§ **TASK INSTRUCTIONS**:
In how many lines of the records below does the word "arrow" appear? Answer with the number alone.

EXERCISE INPUTS START

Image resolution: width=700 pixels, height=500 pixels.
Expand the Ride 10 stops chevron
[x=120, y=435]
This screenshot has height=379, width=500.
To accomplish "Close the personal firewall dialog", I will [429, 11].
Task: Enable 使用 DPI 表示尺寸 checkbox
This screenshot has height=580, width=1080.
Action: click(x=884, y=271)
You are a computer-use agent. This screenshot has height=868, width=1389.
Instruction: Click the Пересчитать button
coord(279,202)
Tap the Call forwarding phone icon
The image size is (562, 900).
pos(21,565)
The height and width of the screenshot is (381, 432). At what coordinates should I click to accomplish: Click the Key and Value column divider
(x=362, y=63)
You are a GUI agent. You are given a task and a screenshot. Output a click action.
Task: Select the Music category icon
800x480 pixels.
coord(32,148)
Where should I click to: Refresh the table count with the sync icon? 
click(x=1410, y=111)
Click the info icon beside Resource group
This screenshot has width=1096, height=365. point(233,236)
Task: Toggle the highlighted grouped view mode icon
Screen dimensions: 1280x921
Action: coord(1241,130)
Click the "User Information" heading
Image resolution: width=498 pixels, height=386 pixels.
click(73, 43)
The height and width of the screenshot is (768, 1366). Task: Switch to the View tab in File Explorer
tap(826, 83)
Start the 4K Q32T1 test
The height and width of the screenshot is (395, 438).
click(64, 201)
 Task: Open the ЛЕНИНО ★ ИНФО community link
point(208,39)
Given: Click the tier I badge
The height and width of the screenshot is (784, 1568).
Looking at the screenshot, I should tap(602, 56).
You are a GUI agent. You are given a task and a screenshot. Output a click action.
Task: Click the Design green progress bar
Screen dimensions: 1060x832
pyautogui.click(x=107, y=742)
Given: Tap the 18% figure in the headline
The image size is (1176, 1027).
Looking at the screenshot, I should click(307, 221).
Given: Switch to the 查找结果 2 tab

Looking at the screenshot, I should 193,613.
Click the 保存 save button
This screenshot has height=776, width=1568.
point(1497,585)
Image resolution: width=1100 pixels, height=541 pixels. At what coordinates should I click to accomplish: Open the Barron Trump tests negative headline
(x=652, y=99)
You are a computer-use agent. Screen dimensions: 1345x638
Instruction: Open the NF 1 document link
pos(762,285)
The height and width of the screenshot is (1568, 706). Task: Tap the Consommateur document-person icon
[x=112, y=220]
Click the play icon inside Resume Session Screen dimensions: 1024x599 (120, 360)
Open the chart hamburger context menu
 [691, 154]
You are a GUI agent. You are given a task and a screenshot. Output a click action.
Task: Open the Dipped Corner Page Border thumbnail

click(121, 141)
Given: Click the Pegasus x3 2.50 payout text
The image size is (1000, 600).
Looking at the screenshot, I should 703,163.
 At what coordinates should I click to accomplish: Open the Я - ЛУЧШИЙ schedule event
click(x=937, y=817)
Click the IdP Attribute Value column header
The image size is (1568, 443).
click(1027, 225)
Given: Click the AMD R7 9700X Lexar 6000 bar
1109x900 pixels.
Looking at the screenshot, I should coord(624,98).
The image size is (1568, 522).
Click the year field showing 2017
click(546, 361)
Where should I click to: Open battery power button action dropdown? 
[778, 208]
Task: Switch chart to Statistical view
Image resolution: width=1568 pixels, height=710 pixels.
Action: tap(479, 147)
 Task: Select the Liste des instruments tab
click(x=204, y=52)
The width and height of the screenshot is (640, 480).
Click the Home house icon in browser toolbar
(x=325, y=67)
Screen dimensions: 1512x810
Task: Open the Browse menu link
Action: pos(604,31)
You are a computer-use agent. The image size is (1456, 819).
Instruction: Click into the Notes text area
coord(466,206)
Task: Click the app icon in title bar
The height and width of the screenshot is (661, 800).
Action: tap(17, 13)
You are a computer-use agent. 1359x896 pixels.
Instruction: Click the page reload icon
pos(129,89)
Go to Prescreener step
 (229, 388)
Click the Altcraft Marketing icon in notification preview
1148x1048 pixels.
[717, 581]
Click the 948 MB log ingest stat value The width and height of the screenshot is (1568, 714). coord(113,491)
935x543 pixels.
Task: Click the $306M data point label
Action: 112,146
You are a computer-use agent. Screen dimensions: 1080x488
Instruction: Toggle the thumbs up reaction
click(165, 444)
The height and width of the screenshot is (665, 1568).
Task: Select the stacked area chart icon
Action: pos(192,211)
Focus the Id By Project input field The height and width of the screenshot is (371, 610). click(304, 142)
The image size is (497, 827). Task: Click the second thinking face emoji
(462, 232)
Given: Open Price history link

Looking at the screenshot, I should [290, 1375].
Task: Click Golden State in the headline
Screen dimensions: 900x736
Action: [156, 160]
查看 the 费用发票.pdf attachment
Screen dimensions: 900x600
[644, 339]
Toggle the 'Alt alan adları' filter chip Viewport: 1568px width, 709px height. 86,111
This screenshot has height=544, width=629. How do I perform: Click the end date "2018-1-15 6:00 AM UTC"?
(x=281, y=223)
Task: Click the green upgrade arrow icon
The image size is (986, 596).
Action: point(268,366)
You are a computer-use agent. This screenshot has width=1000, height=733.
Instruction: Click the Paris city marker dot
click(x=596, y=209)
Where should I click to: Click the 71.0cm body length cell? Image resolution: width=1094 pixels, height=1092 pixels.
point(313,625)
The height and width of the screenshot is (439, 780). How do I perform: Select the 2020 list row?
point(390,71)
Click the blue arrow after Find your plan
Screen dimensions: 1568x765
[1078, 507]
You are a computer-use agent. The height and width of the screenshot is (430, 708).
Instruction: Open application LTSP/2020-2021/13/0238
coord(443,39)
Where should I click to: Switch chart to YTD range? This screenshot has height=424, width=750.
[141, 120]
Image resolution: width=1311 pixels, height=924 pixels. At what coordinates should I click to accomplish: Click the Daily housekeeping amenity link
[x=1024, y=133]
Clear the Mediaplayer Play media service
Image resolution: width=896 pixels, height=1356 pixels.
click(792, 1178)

EXERCISE INPUTS END

§ **SOLUTION FOR THIS PROBLEM**:
2